(GOAL) Copy the records below line for line, unchanged.

(Click-target data)

# # # #

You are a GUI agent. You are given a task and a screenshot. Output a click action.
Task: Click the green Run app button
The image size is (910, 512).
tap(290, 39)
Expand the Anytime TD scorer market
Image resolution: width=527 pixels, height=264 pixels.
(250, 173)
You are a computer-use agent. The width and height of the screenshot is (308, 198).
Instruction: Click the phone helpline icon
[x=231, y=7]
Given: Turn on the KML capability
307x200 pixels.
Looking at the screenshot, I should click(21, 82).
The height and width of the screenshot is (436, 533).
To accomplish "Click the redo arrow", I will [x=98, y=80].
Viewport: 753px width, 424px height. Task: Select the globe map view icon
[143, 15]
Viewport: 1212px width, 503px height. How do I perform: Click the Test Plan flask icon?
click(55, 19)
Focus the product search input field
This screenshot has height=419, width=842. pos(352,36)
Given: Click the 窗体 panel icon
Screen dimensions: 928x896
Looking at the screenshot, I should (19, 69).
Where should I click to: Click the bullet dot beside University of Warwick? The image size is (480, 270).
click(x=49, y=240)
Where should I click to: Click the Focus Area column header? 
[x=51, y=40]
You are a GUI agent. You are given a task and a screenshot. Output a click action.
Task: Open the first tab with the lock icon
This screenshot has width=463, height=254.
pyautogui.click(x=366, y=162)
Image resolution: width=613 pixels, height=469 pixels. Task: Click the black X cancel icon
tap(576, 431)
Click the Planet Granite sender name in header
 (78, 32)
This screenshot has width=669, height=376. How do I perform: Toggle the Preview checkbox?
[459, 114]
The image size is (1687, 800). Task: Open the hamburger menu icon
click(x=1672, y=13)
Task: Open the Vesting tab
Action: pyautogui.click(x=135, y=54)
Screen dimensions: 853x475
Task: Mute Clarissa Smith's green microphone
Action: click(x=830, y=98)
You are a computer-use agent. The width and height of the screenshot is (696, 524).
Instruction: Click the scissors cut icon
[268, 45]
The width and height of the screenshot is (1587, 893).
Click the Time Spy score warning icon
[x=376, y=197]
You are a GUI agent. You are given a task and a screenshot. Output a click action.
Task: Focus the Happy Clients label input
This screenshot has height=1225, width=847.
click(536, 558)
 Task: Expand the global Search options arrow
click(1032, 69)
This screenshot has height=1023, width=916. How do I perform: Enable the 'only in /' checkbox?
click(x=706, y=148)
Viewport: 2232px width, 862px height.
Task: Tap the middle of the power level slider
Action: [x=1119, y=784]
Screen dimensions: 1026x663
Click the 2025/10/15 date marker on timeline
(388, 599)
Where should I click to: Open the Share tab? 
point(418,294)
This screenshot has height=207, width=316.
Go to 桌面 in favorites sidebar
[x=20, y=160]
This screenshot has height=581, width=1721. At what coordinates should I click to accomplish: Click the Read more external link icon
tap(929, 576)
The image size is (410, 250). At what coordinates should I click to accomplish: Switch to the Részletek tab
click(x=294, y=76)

# # # #

(PROBLEM SOLUTION)
You are a GUI agent. You are given a task and a screenshot. Output a click action.
Task: Click the green Run app button
The image size is (910, 512).
tap(290, 39)
Expand the Anytime TD scorer market
Image resolution: width=527 pixels, height=264 pixels.
(250, 173)
You are a computer-use agent. The width and height of the screenshot is (308, 198).
Instruction: Click the phone helpline icon
[x=231, y=7]
Given: Turn on the KML capability
307x200 pixels.
Looking at the screenshot, I should click(21, 82).
The height and width of the screenshot is (436, 533).
To accomplish "Click the redo arrow", I will [x=98, y=80].
Viewport: 753px width, 424px height. Task: Select the globe map view icon
[143, 15]
Viewport: 1212px width, 503px height. How do I perform: Click the Test Plan flask icon?
click(55, 19)
Focus the product search input field
This screenshot has height=419, width=842. pos(352,36)
Given: Click the 窗体 panel icon
Screen dimensions: 928x896
Looking at the screenshot, I should (19, 69).
Where should I click to: Click the bullet dot beside University of Warwick? The image size is (480, 270).
click(x=49, y=240)
Where should I click to: Click the Focus Area column header? 
[x=51, y=40]
You are a GUI agent. You are given a task and a screenshot. Output a click action.
Task: Open the first tab with the lock icon
This screenshot has width=463, height=254.
pyautogui.click(x=366, y=162)
Image resolution: width=613 pixels, height=469 pixels. Task: Click the black X cancel icon
tap(576, 431)
Click the Planet Granite sender name in header
 (78, 32)
This screenshot has width=669, height=376. How do I perform: Toggle the Preview checkbox?
[459, 114]
The image size is (1687, 800). Task: Open the hamburger menu icon
click(x=1672, y=13)
Task: Open the Vesting tab
Action: pyautogui.click(x=135, y=54)
Screen dimensions: 853x475
Task: Mute Clarissa Smith's green microphone
Action: click(x=830, y=98)
You are a computer-use agent. The width and height of the screenshot is (696, 524).
Instruction: Click the scissors cut icon
[268, 45]
The width and height of the screenshot is (1587, 893).
Click the Time Spy score warning icon
[x=376, y=197]
You are a GUI agent. You are given a task and a screenshot. Output a click action.
Task: Focus the Happy Clients label input
This screenshot has height=1225, width=847.
click(536, 558)
 Task: Expand the global Search options arrow
click(1032, 69)
This screenshot has height=1023, width=916. How do I perform: Enable the 'only in /' checkbox?
click(x=706, y=148)
Viewport: 2232px width, 862px height.
Task: Tap the middle of the power level slider
Action: [x=1119, y=784]
Screen dimensions: 1026x663
Click the 2025/10/15 date marker on timeline
(388, 599)
Where should I click to: Open the Share tab? 
point(418,294)
This screenshot has height=207, width=316.
Go to 桌面 in favorites sidebar
[x=20, y=160]
This screenshot has height=581, width=1721. At what coordinates should I click to accomplish: Click the Read more external link icon
tap(929, 576)
The image size is (410, 250). At what coordinates should I click to accomplish: Switch to the Részletek tab
click(x=294, y=76)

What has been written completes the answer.